* [Instructions for the task]
Exactly as written and without the pictures, output the entries below.
====
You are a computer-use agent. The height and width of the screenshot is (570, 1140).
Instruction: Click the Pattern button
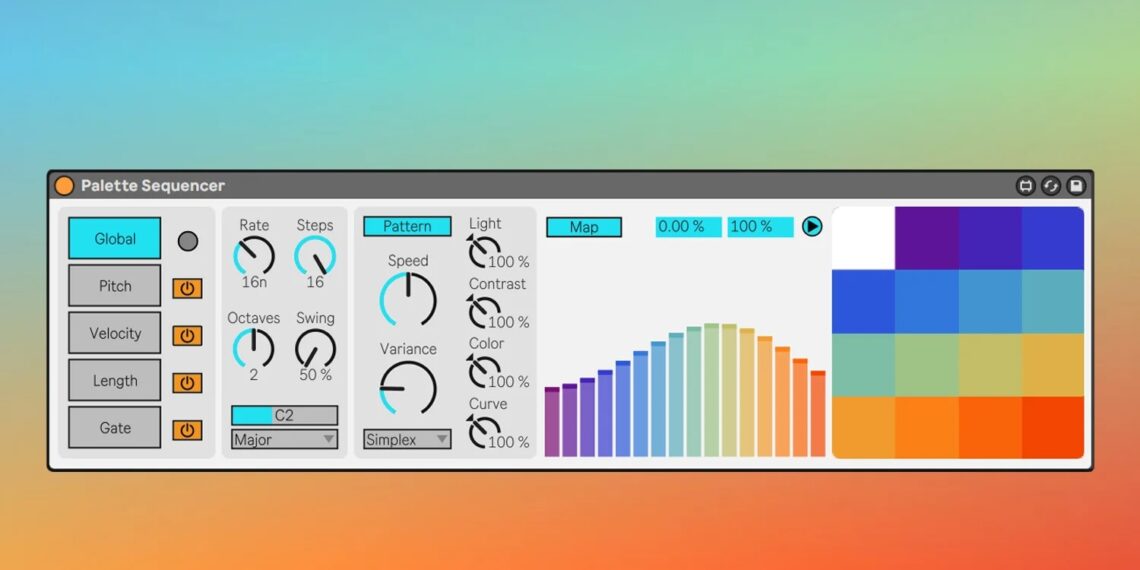click(407, 227)
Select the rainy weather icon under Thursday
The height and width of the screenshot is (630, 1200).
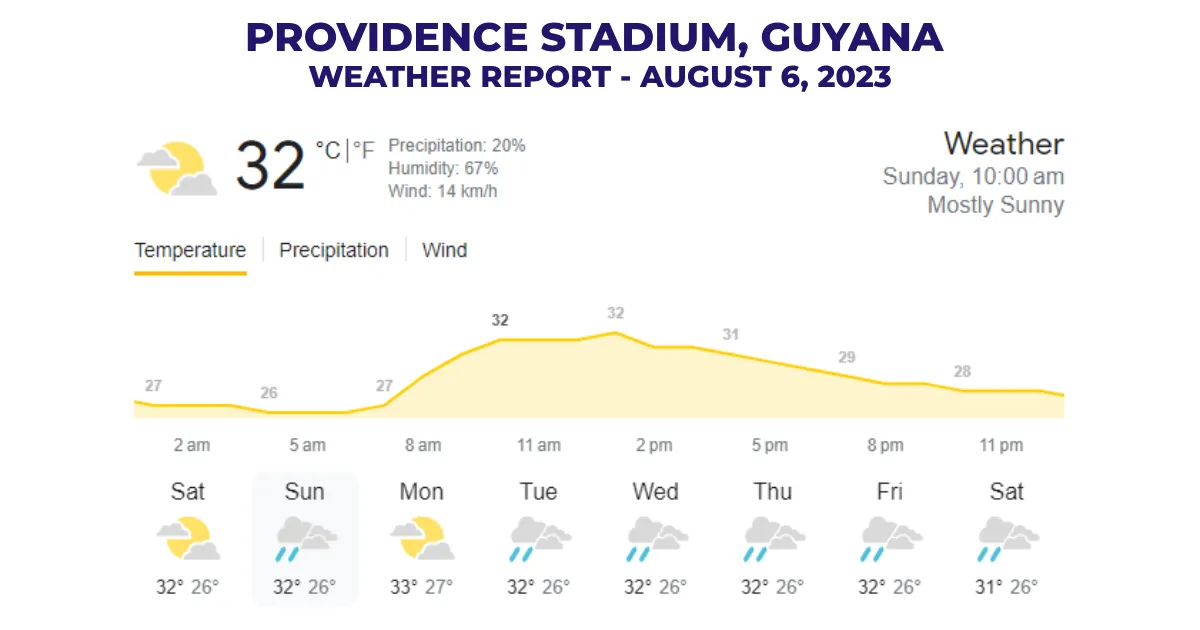[x=773, y=538]
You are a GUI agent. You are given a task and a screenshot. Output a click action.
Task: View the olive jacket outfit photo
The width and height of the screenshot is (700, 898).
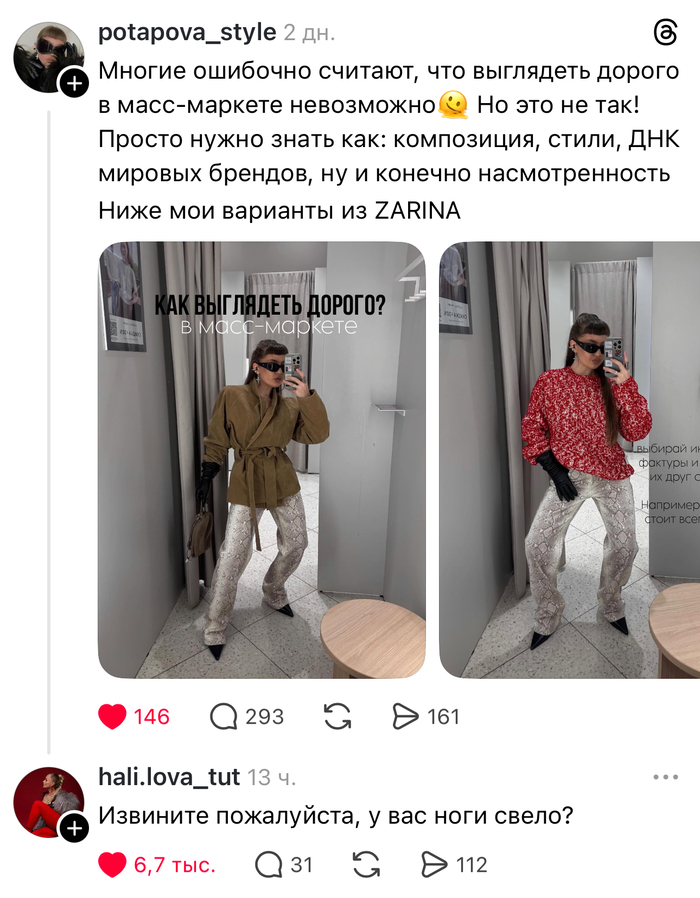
====
* [Task answer]
You are a computer-use agent. The height and width of the screenshot is (570, 1140).
Instruction: Click the Pattern button
click(407, 227)
Select the rainy weather icon under Thursday
The height and width of the screenshot is (630, 1200).
[x=773, y=538]
You are a GUI agent. You are given a task and a screenshot. Output a click action.
Task: View the olive jacket outfit photo
The width and height of the screenshot is (700, 898).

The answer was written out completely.